- **Requirement**: Write the records out again in full, word for word.

- **Listed entries**:

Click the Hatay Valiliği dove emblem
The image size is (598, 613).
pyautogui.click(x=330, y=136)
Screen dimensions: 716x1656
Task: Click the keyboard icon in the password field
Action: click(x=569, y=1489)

- **Output for this exercise**:
Click the Hatay Valiliği dove emblem
The image size is (598, 613).
pyautogui.click(x=330, y=136)
Screen dimensions: 716x1656
Task: Click the keyboard icon in the password field
Action: click(x=569, y=1489)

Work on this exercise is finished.